My husband’s been telling me a lot of those stories lately, and I suppose it’s part of coming to terms with his mother’s imminent death.  If you read here at all regularly, you’ll know that their relationship was not particularly close or loving, was in fact characterized by a lot of unrealized expectations (on her part) and guilt (on his).  When her dementia progressed to the point that she no longer recognized him or remembered his existence, I think he felt freer than he ever felt in his life. 

But as I look at her now, hovering near the end of a life that never seemed quite what she wanted it to be, I can only feel empathy for her.  After all, no one sets out to be a bad mother, no one aims to drive their children crazy, or purposefully withholds the love and nurturing they need. (Well, I suppose some people do, but they’re simply psychopathic).  I honestly believed she loved Jim with all her heart…she simply didn’t know how to express it in a way that was meaningful to him.

Sometimes people can only love as much as they’ve been loved.  The stories I’ve heard about her father revolved around his rules – for behavior at the dinner table, for keeping strict curfews.  She’s often told the tale of being locked outside for the entire night because she was five minutes late getting home. And then she married a man twenty years her senior, a man whom she addressed in their early correspondence as “Pop,” a man who was neither affectionate, nor humorous, nor given to indulgence or enjoyment.  Their marriage was always fractious and contentious – I never once heard them exchange a kind word.  

A chilly childhood and a loveless, bitter marriage are probably not the best ingredients for good mothering.

Nevertheless, sitting by her bedside I’m always moved to tears, mostly for her and for the happiness she couldn’t seem to find.  She has lingered with this wretched illness for so long… six years now of drifting farther out to sea every day…and I wonder what divine plan this could possibly be part of. 

So I come home and hug my own mother, whose love has comforted me so well all my life, and hug my husband, who has lots of overdue comfort coming to him.

And I wish I could hug my son.  But I hope that I’ve comforted him well when he needed it.


10 thoughts on “Comforters

  1. More than a year removed from my own father’s death, I still find myself going over “stories” from the past, even if only in my own mind.
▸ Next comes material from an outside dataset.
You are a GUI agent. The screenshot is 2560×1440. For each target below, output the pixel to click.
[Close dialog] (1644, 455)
Bless you for listening as Jim recounts them to you, and for being there for his mother. You are all in my thoughts and prayers.
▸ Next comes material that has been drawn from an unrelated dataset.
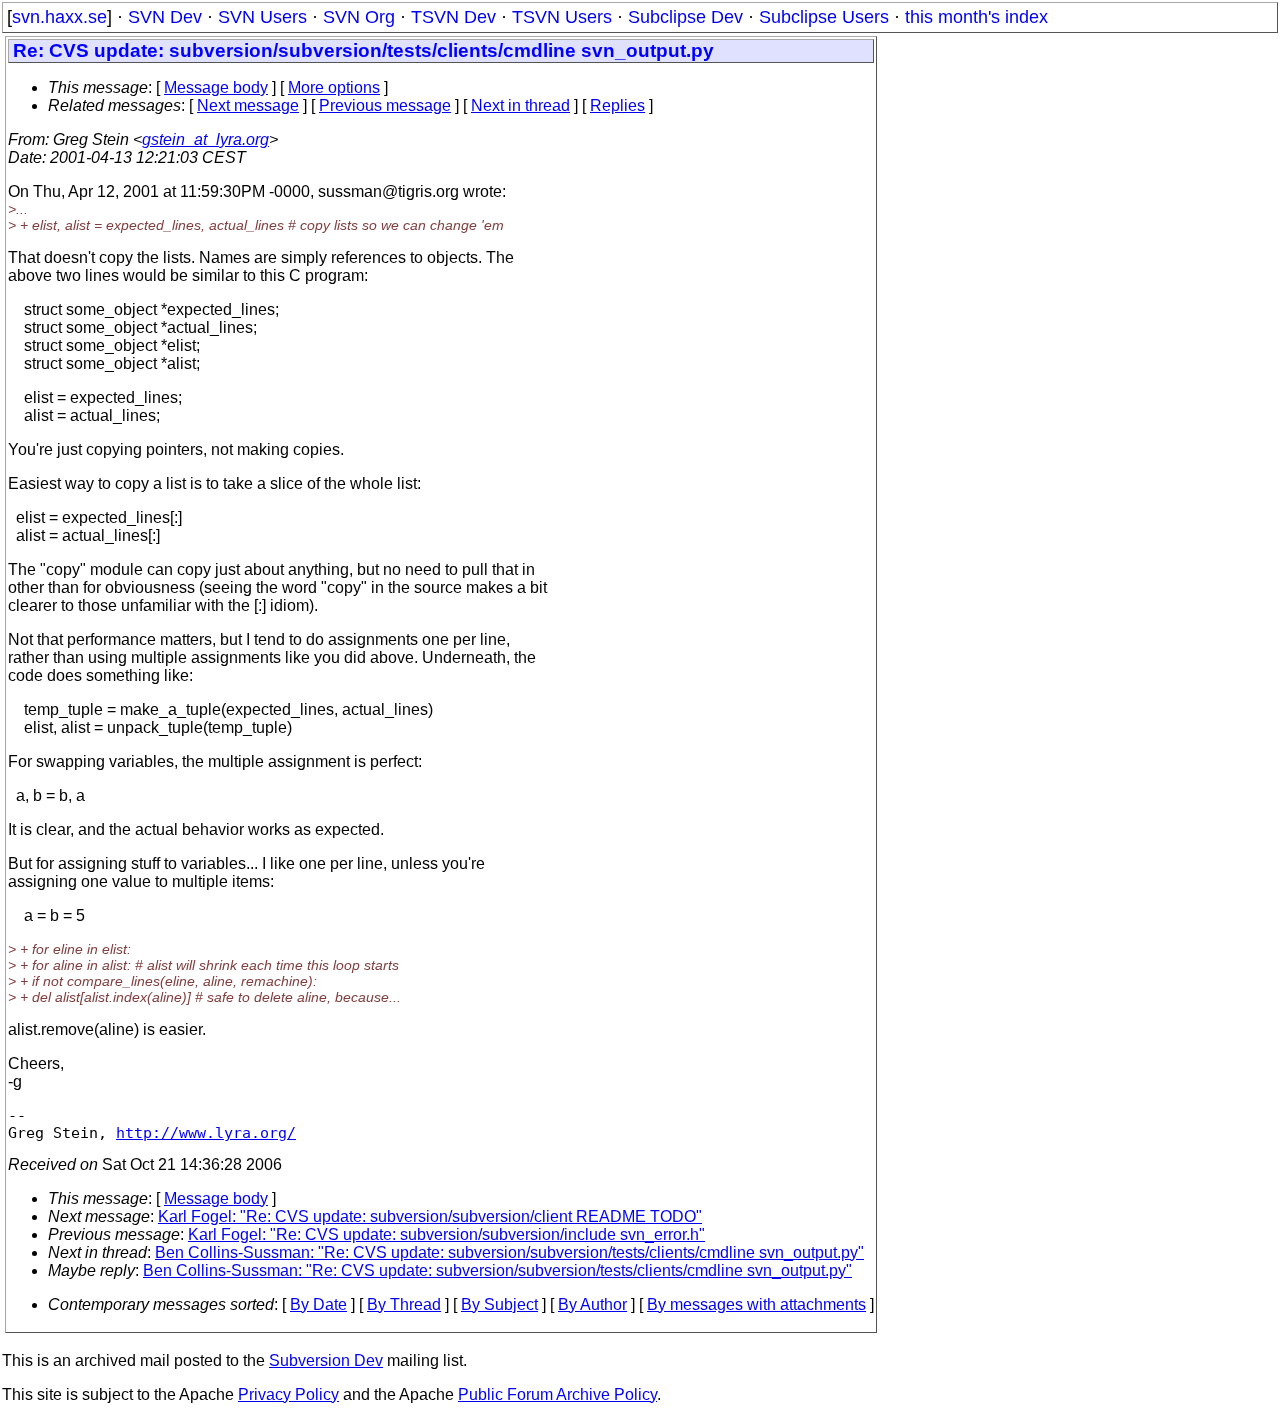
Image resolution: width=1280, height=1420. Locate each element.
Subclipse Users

  2. Reading this, Becca, I don’t know what to say. You have a magnanimous heart. You show us the good things in the drabbest of moments. I too find sunshine in everything I undergo..good..bad or anything…

    Somehow compared with yours, I do lack something…
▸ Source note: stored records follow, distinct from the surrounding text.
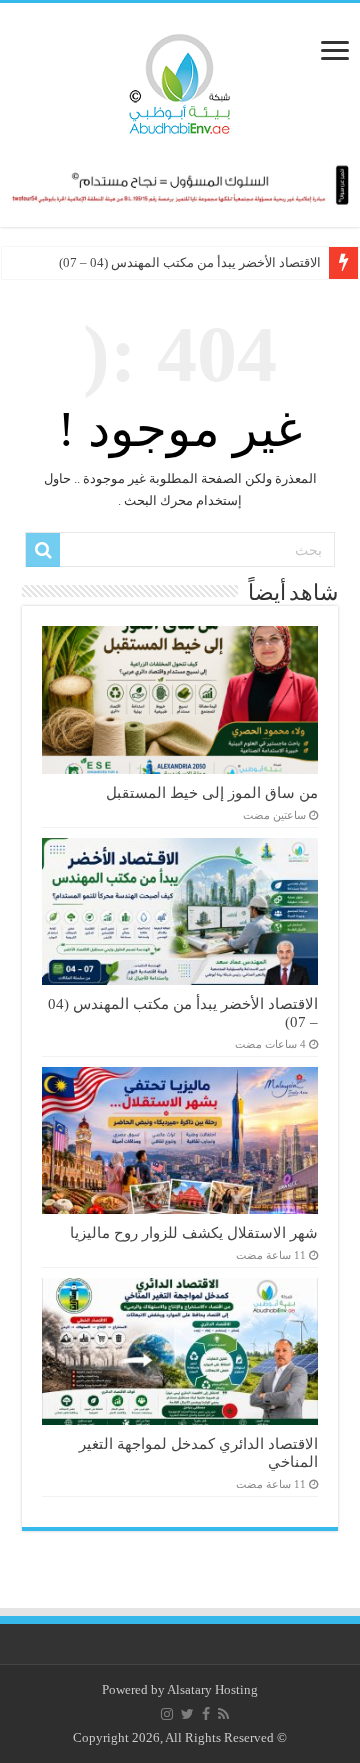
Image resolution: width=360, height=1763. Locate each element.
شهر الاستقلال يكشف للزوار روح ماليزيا (194, 1232)
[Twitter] (187, 1714)
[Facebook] (206, 1714)
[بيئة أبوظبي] (180, 79)
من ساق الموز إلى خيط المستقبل (212, 792)
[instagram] (167, 1714)
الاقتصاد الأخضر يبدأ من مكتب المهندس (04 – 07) (190, 262)
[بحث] (43, 550)
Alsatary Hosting (212, 1689)
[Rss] (223, 1714)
    I am very glad I know if only via the blog world…

  3. You do have a generous heart, Becca. I love what you show us of how to live. And my heart goes out to you & Jim as you make your way through your own difficult times, with grace and love.

  4. My MIL is entering into a similar state. She has little awareness of her surroundings at this point, but her body has not given up yet, although there are signs that this path may be starting.

    I’m so sorry for what you and Jim are going through. I’m especially sorry that Jim didn’t have the love and comfort that he needed growing up.

    You do, indeed, have a lovely heart, Becca. My MIL had some ups and downs in her own life, but she was very, very loving and very well-loved. I also know this is the last way she would want to be living, and that, in itself, breaks my heart.

    Here’s to comfort for you and Jim.

  5. Hello Becca–
    I arrived at Becca’s Byline through a most circuitous route that began with a comment left at Book Stack. But how wonderful to know you are here too. You are indeed a most kind and spirit-filled person (and a marvelous writer). Thanks for sharing such difficult moments. I will keep you and yours in my thoughts, ~ sadie

  6. It sounds like you have a lot of kindness and understanding. I’m sorry that the burdens are piling up on you. Don’t let them get you down.